I took a moto around the city today to do some errands. As I was riding I thought about how weird Haiti looks as I pass it. I felt like Alice in Wonderland. Like there goes the staircase that is now leading to nowhere. There is the parking structure that is tilted 45 degrees. There is the tall condemned building with its walls that look like they are made of noodles and not of straight cement blocks. There are the wacky makeshift tents covering every available open space. And there are the formerly tall buildings that now look like stacks of pancakes. Its likes Dr. Suess but without the bright colors.
Its strange because Haiti does NOT look like the pictures on the news. I was looking through a few of those yesterday and I was marveling at how every photographer got a pic of the sky that makes it look like the apocalypse. They are all grey and red and dark.
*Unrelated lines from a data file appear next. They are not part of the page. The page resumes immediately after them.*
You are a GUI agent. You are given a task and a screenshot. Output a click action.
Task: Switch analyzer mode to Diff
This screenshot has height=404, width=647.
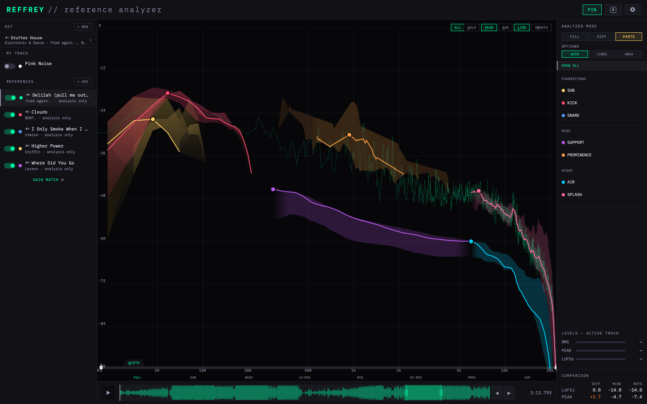[x=602, y=37]
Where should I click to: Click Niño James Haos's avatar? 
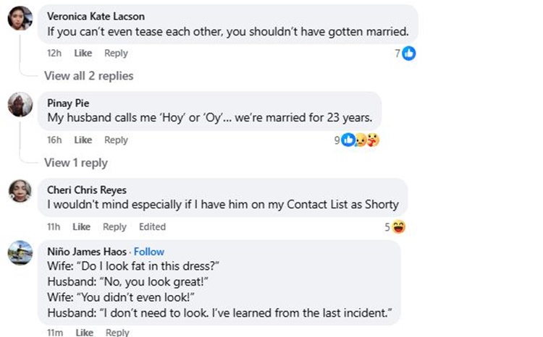point(20,252)
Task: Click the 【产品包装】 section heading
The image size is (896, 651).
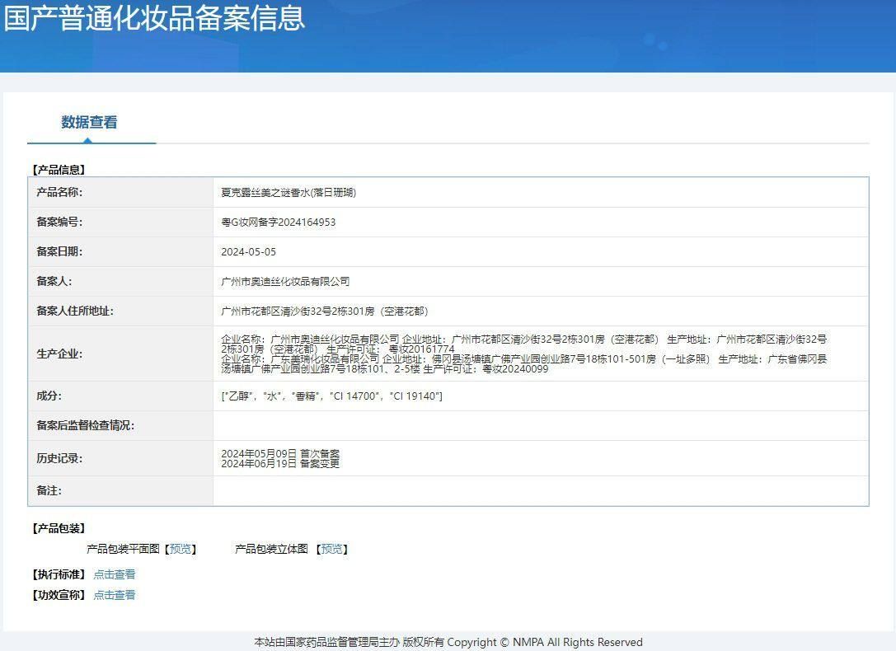Action: coord(59,528)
Haiti is a Caribbean island, the sky is basically always beautiful! It feels like they took that one moment when the clouds were getting ready to pour and they all took pictures of the burning bodies under the creepy sky. Do you know what I mean? It annoys me that Haiti is burned in people's brains as looking like that. THAT is not Haiti. But at the same time… seeing the big broken house in my neighborhood feels like something much bigger than any of those dramatic photographs captured. Something that I would never be able to wrap my brain around no matter how long I sat and looked. The earthquake broke things and broke people. It didn't end on Jan 12th. The earth kept shaking for weeks and months. And now people are broken. Heck, I am broken and I wasn't even here for any of that!! Please pray for Haiti, for healing and for reconciliation.